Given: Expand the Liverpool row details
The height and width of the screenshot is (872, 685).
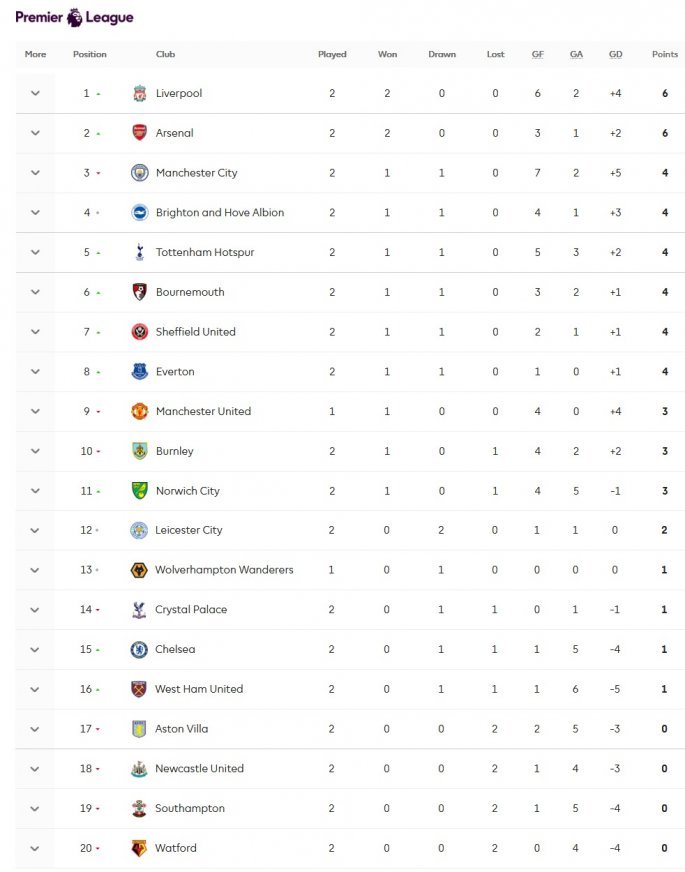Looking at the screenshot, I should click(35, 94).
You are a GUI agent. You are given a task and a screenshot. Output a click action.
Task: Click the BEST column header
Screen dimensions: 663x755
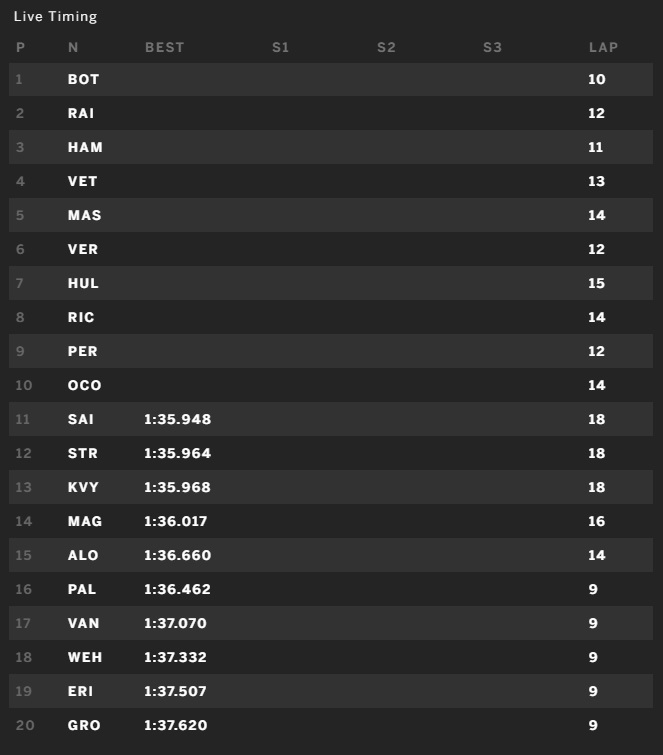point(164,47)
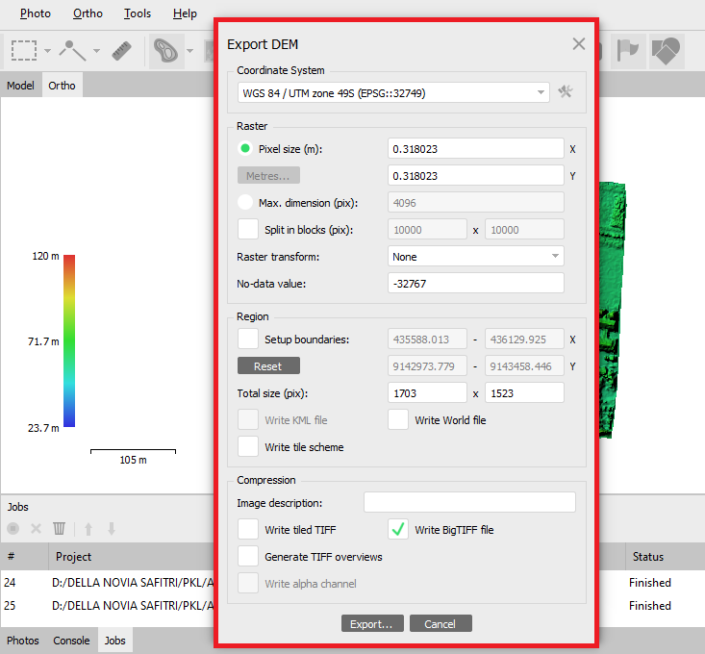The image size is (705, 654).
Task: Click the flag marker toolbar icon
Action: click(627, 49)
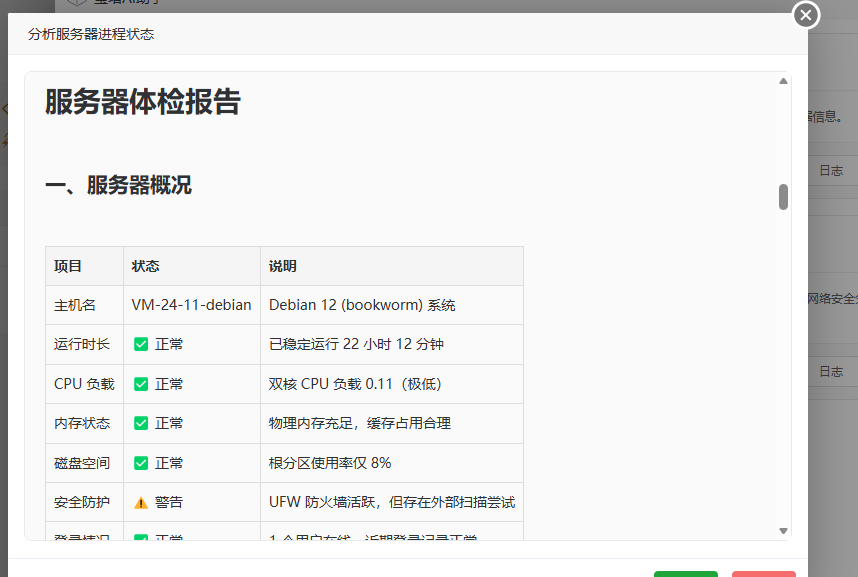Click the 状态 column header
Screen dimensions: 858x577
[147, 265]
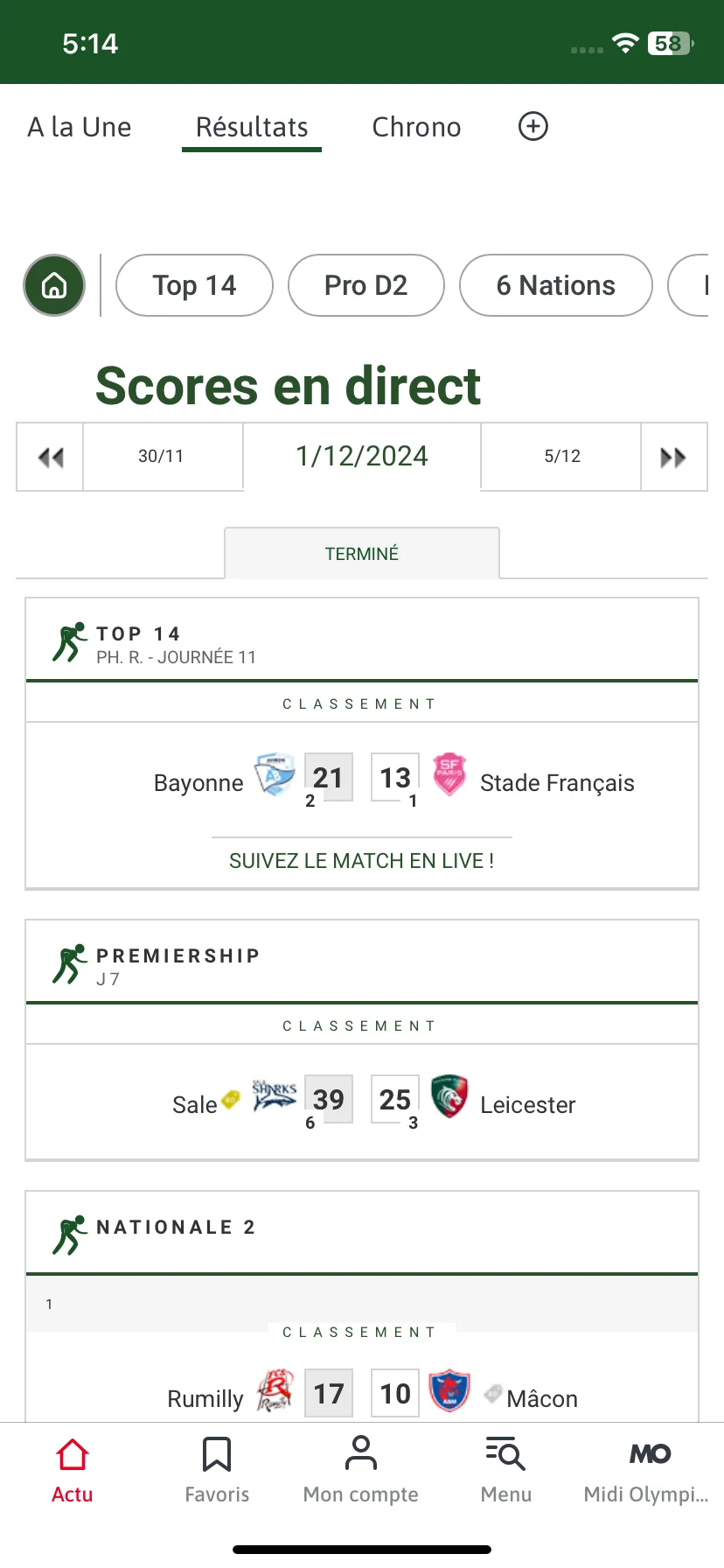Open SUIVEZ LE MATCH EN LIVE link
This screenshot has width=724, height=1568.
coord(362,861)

* **WHAT IS REQUIRED**: Output every line of the material above as a numbered list, skipping blank lines and leaving out the pictures.

* **RESULT OF THE TASK**:
1. Given: Expand the Liverpool row details
2. The height and width of the screenshot is (872, 685).
3. Looking at the screenshot, I should click(35, 94).
4. You are a GUI agent. You are given a task and a screenshot. Output a click action.
5. Task: Click the BEST column header
6. Screen dimensions: 663x755
7. point(164,47)
8. The image size is (705, 654).
9. Task: Click the flag marker toolbar icon
10. Action: click(627, 49)
11. Click the 状态 column header
12. Screen dimensions: 858x577
13. [147, 265]
14. Open SUIVEZ LE MATCH EN LIVE link
15. This screenshot has width=724, height=1568.
16. coord(362,861)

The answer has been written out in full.